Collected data
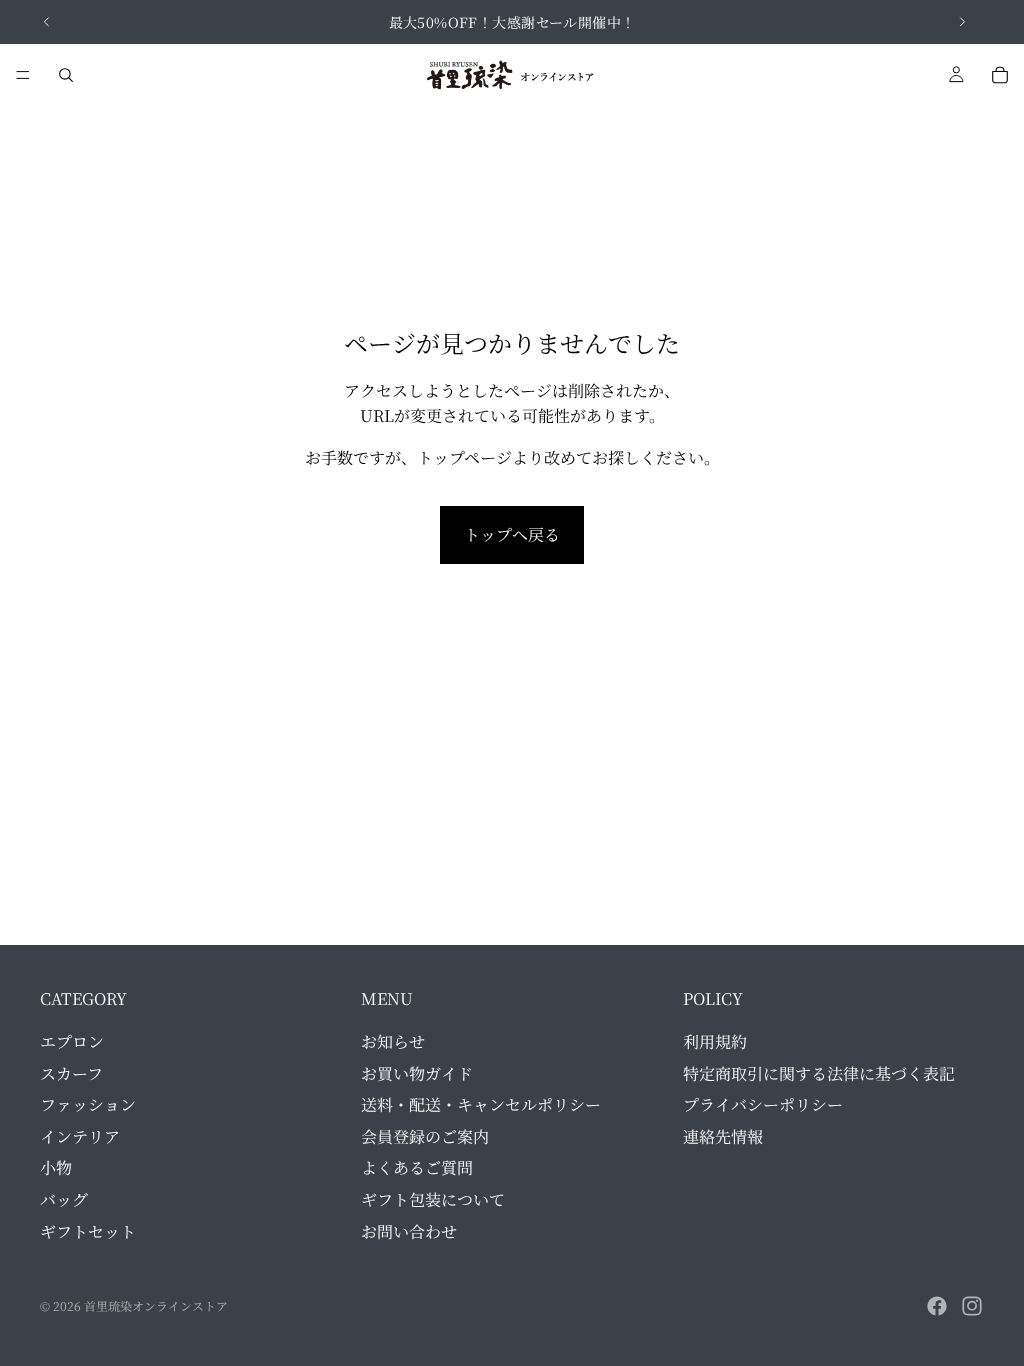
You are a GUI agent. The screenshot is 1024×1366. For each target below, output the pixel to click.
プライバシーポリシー (763, 1104)
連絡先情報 (723, 1136)
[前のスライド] (47, 22)
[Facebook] (937, 1306)
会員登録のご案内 (425, 1136)
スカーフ (71, 1072)
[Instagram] (972, 1306)
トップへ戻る (512, 534)
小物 (56, 1167)
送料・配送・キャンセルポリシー (481, 1104)
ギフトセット (88, 1230)
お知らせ (393, 1041)
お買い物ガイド (417, 1072)
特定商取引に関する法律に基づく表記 (819, 1072)
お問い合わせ (409, 1230)
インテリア (80, 1136)
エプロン (72, 1041)
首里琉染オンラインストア (156, 1305)
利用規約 (715, 1041)
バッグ (64, 1199)
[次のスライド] (962, 22)
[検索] (66, 75)
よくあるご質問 (417, 1167)
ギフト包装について (433, 1199)
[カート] (1000, 75)
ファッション (88, 1104)
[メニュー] (23, 75)
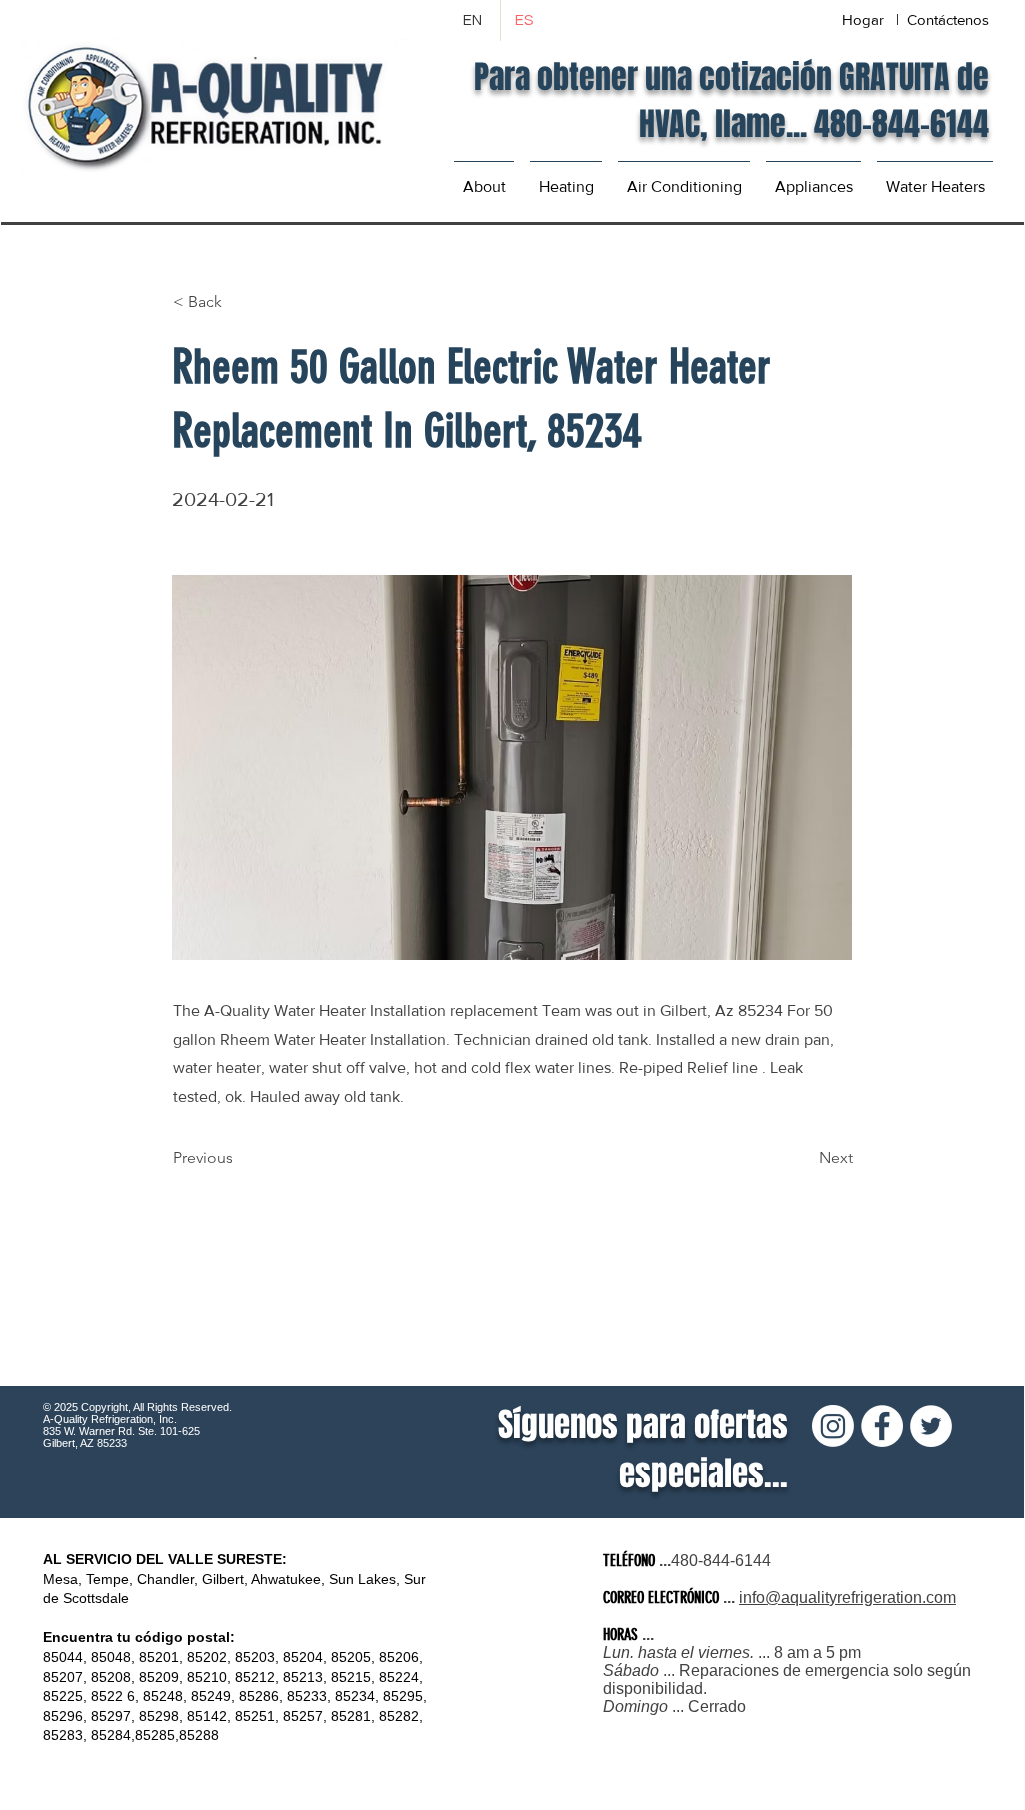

## What the task requires
Word for word, reproduce all the data, but not the pictures.

## Response to the exercise
You are a GUI agent. The screenshot is 1024×1366. For each target below, output the pixel to click.
プライバシーポリシー (763, 1104)
連絡先情報 (723, 1136)
[前のスライド] (47, 22)
[Facebook] (937, 1306)
会員登録のご案内 (425, 1136)
スカーフ (71, 1072)
[Instagram] (972, 1306)
トップへ戻る (512, 534)
小物 (56, 1167)
送料・配送・キャンセルポリシー (481, 1104)
ギフトセット (88, 1230)
お知らせ (393, 1041)
お買い物ガイド (417, 1072)
特定商取引に関する法律に基づく表記 (819, 1072)
お問い合わせ (409, 1230)
インテリア (80, 1136)
エプロン (72, 1041)
首里琉染オンラインストア (156, 1305)
利用規約 (715, 1041)
バッグ (64, 1199)
[次のスライド] (962, 22)
[検索] (66, 75)
よくあるご質問 (417, 1167)
ギフト包装について (433, 1199)
[カート] (1000, 75)
ファッション (88, 1104)
[メニュー] (23, 75)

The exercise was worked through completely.